Se nella età contemporanea la Arendt ci ha dimostrato che è possibile ribaltare la morale ed i suoi valori grazie alla incapacità di pensare tipica di certi uomini, chissà cosa direbbe dell’era moderna. Quando cioè, al ribaltamento valoriale di cui sopra è stata contrapposta l’esaltazione, l’amplificazione o, per dirla in altri termini, la sublimazione di certi modelli di vita quotidiana. E chissà cosa direbbe se vedesse tali pratiche indotte da quel previsionismo accanito, tipico delle forme televisive, definite tv del dolore o tv-verità.

Al lettore non sfuggirà il riferimento alla seconda serie della fiction televisiva «Sotto copertura», in cui Alessandro Preziosi veste i panni di Michele Zagaria, l’ex primula rossa del Clan dei Casalesi.

Si tratta di una serie che si propone il compito, arduo, di sviscerare quelle dinamiche ingarbugliate che portarono alla cattura dell’ex boss, certo ben fatta, ma che al contempo rinforza quel processo di “savianizzazione” che ha investito il sud Italia e non solo. Tali rappresentazioni, infatti, non solo presentano modelli totalmente diseducativi nei confronti dei giovani, ma il malcostume spesso “sponsorizzato” da tali prodotti potrebbe seriamente influenzare un numero sempre maggiore di giovani e adolescenti. Basti pensare ai titoli utilizzati per la promozione della serie: “Il boss Zagaria. Tradito dalle donne“, “Quando si è potenti si possono toccare le donne ovunque“, “Michele Zagaria, il boss scapolo dalle numerose amanti“.

Inoltre, sarebbe il caso chiedersi: le organizzazioni criminali, i loro rituali, codici, linguaggi sono di per sé un materiale ‘da rappresentazione’, addirittura un materiale ‘da rappresentazione’ ideale?

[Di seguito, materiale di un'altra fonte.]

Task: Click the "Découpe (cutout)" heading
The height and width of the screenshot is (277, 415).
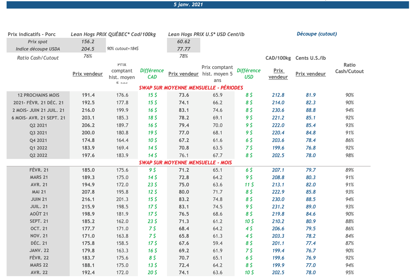Action: [x=317, y=34]
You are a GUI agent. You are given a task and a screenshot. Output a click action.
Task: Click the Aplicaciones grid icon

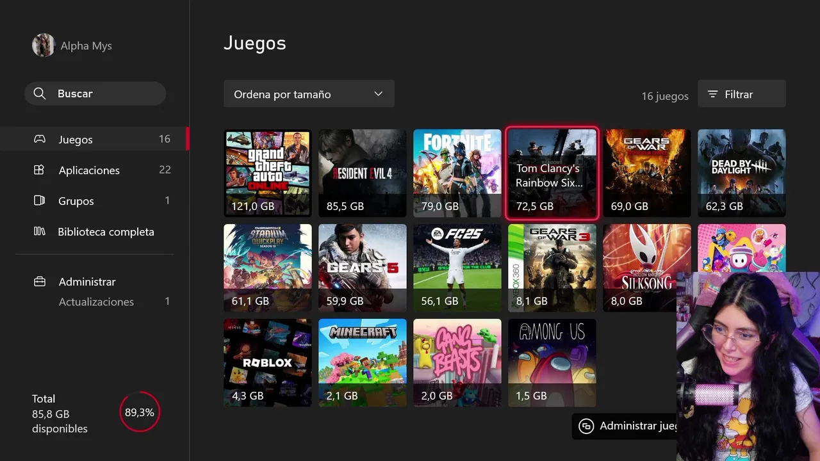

La storia del cinema mondiale parrebbe dare, quasi lapalissianamente, ragione a questa ipotesi. Da Paul Muni ad Al Pacino, passando per Marlon Brando, ma includendo un “insospettabile” Kurosawa (L’angelo ubriaco, con Toshirô Mifune, 1948) ed omettendo mille e mille altri, vediamo che il crimine, al cinema ma purtroppo anche fuori dai teatri, paga. Certo, con le opere di Saviano la maniera in cui vediamo il crimine organizzato nei media è cambiato per sempre. Ma va ribadito che esiste sempre il rischio, come in ogni trasposizione di fatti criminali, di conferire ai personaggi, specie se vanno incontro ad un finale tragico, una sorta di aura romantica o di fascino perverso.